### Consegna scritta
Riporta di nuovo queste righe e sostituisci "computer-use agent" con "desktop assistant", senza modificare nient'altro.

[Voci sulla posizione degli elementi]
____________________
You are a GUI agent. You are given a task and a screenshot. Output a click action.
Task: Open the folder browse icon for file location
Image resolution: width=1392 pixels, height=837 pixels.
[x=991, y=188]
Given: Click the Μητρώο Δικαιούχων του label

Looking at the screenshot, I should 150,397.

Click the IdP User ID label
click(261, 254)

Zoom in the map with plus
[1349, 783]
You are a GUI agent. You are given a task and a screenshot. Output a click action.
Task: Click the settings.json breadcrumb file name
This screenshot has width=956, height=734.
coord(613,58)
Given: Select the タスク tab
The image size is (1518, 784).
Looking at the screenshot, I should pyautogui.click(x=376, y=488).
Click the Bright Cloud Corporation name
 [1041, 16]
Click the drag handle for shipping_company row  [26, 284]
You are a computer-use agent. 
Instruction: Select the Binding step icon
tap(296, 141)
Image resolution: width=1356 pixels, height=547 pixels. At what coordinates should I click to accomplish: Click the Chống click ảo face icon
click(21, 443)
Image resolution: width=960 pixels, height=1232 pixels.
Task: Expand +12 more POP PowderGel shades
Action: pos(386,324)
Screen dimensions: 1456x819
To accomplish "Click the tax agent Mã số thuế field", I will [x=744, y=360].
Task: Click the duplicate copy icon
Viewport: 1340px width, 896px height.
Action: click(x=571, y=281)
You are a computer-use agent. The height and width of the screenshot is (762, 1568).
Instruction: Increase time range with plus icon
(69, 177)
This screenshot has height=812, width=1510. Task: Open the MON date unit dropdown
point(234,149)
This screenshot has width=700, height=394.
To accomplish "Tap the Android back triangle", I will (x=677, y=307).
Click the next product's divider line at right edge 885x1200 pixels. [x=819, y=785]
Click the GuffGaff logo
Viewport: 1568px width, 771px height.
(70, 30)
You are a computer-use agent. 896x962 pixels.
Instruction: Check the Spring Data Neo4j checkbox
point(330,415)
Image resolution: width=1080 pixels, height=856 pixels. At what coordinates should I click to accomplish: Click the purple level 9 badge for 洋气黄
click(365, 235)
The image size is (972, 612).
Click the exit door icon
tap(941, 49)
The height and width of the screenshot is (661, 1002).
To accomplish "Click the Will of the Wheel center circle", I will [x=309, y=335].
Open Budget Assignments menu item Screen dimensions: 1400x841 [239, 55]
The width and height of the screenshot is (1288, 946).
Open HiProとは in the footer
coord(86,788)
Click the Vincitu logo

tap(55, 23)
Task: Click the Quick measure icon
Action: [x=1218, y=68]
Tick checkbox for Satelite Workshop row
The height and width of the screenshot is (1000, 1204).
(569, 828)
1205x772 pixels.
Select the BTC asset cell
____________________
### Risposta alla consegna
You are a GUI agent. You are given a task and a screenshot. Output a click action.
Task: Open the folder browse icon for file location
Image resolution: width=1392 pixels, height=837 pixels.
[x=991, y=188]
Given: Click the Μητρώο Δικαιούχων του label

Looking at the screenshot, I should 150,397.

Click the IdP User ID label
click(261, 254)

Zoom in the map with plus
[1349, 783]
You are a GUI agent. You are given a task and a screenshot. Output a click action.
Task: Click the settings.json breadcrumb file name
This screenshot has width=956, height=734.
coord(613,58)
Given: Select the タスク tab
The image size is (1518, 784).
Looking at the screenshot, I should pyautogui.click(x=376, y=488).
Click the Bright Cloud Corporation name
 [1041, 16]
Click the drag handle for shipping_company row  [26, 284]
You are a desktop assistant. 
Instruction: Select the Binding step icon
tap(296, 141)
Image resolution: width=1356 pixels, height=547 pixels. At what coordinates should I click to accomplish: Click the Chống click ảo face icon
click(21, 443)
Image resolution: width=960 pixels, height=1232 pixels.
Task: Expand +12 more POP PowderGel shades
Action: pos(386,324)
Screen dimensions: 1456x819
To accomplish "Click the tax agent Mã số thuế field", I will [x=744, y=360].
Task: Click the duplicate copy icon
Viewport: 1340px width, 896px height.
Action: click(x=571, y=281)
You are a desktop assistant. The height and width of the screenshot is (762, 1568).
Instruction: Increase time range with plus icon
(69, 177)
This screenshot has height=812, width=1510. Task: Open the MON date unit dropdown
point(234,149)
This screenshot has width=700, height=394.
To accomplish "Tap the Android back triangle", I will (x=677, y=307).
Click the next product's divider line at right edge 885x1200 pixels. [x=819, y=785]
Click the GuffGaff logo
Viewport: 1568px width, 771px height.
(70, 30)
You are a desktop assistant. 896x962 pixels.
Instruction: Check the Spring Data Neo4j checkbox
point(330,415)
Image resolution: width=1080 pixels, height=856 pixels. At what coordinates should I click to accomplish: Click the purple level 9 badge for 洋气黄
click(365, 235)
The image size is (972, 612).
Click the exit door icon
tap(941, 49)
The height and width of the screenshot is (661, 1002).
To accomplish "Click the Will of the Wheel center circle", I will [x=309, y=335].
Open Budget Assignments menu item Screen dimensions: 1400x841 [239, 55]
The width and height of the screenshot is (1288, 946).
Open HiProとは in the footer
coord(86,788)
Click the Vincitu logo

tap(55, 23)
Task: Click the Quick measure icon
Action: [x=1218, y=68]
Tick checkbox for Satelite Workshop row
The height and width of the screenshot is (1000, 1204).
(569, 828)
1205x772 pixels.
Select the BTC asset cell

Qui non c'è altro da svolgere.